§ Task to carry out: Copy the text lines of the records below word for word, leaving out the pictures.

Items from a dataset
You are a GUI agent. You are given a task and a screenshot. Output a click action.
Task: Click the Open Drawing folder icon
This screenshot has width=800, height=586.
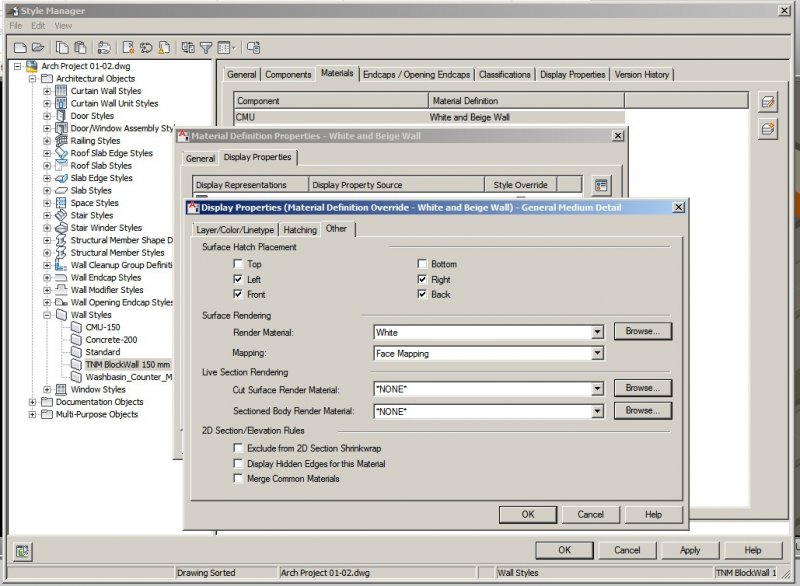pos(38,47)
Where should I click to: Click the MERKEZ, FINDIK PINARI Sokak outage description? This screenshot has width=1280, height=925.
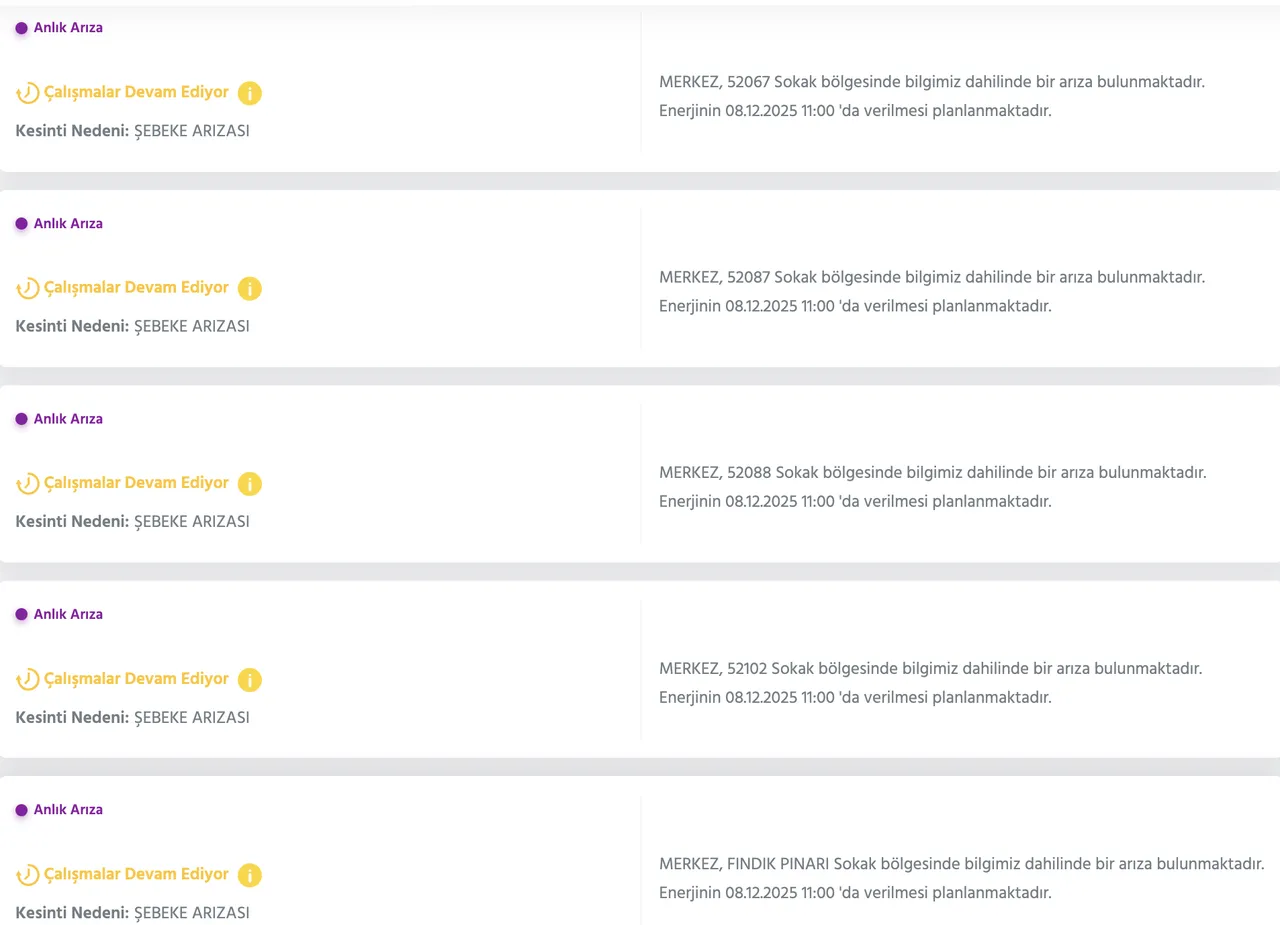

§ Exercise solution:
You are a GUI agent. You are given a task and a screenshot. Output a click action.
Task: Click the Open Drawing folder icon
This screenshot has width=800, height=586.
pos(38,47)
Where should I click to: Click the MERKEZ, FINDIK PINARI Sokak outage description? This screenshot has width=1280, height=925.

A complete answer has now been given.